WHAT NEEDS TO BE DONE — Every line below is to be set down again exactly; any image stays out.

---- DATA SUPPLIED

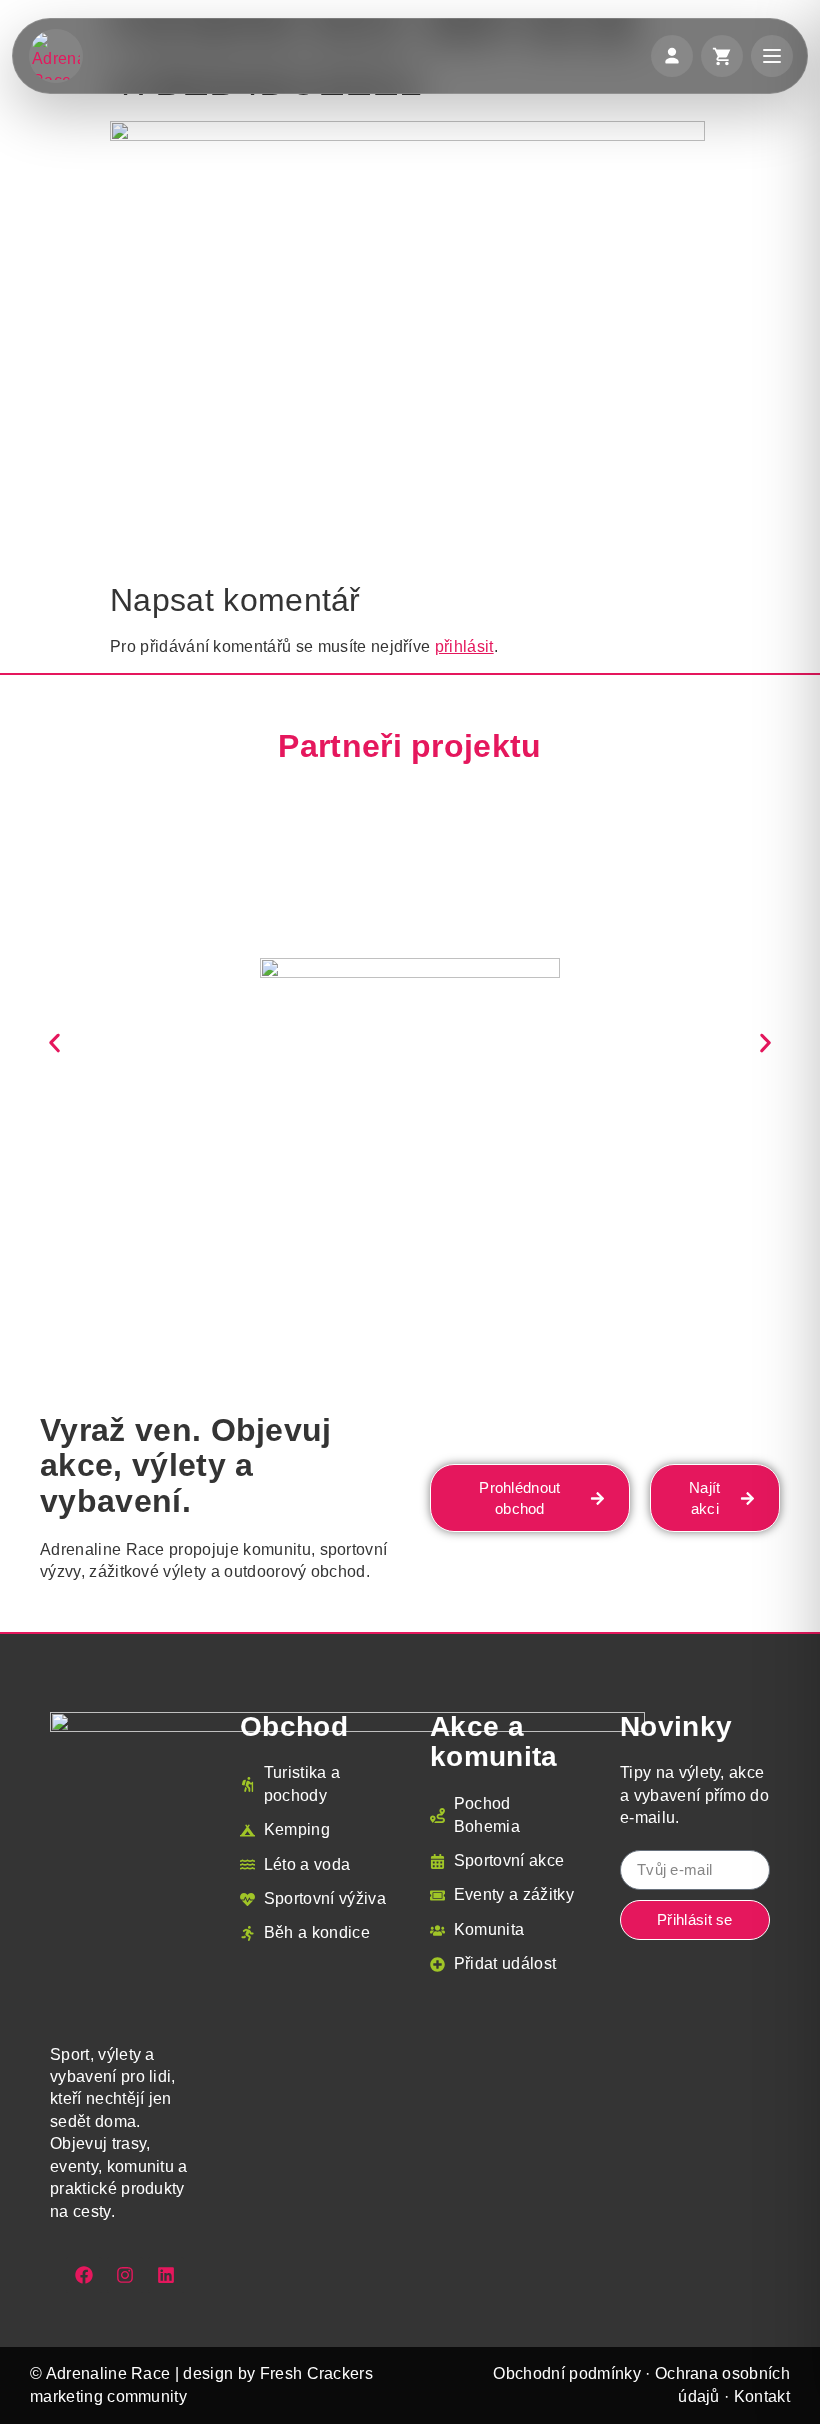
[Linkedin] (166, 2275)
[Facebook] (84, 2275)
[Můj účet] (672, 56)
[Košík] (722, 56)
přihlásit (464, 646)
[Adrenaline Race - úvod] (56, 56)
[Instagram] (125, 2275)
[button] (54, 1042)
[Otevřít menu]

--------

ANSWER SECTION —
[Linkedin] (166, 2275)
[Facebook] (84, 2275)
[Můj účet] (672, 56)
[Košík] (722, 56)
přihlásit (464, 646)
[Adrenaline Race - úvod] (56, 56)
[Instagram] (125, 2275)
[button] (54, 1042)
[Otevřít menu]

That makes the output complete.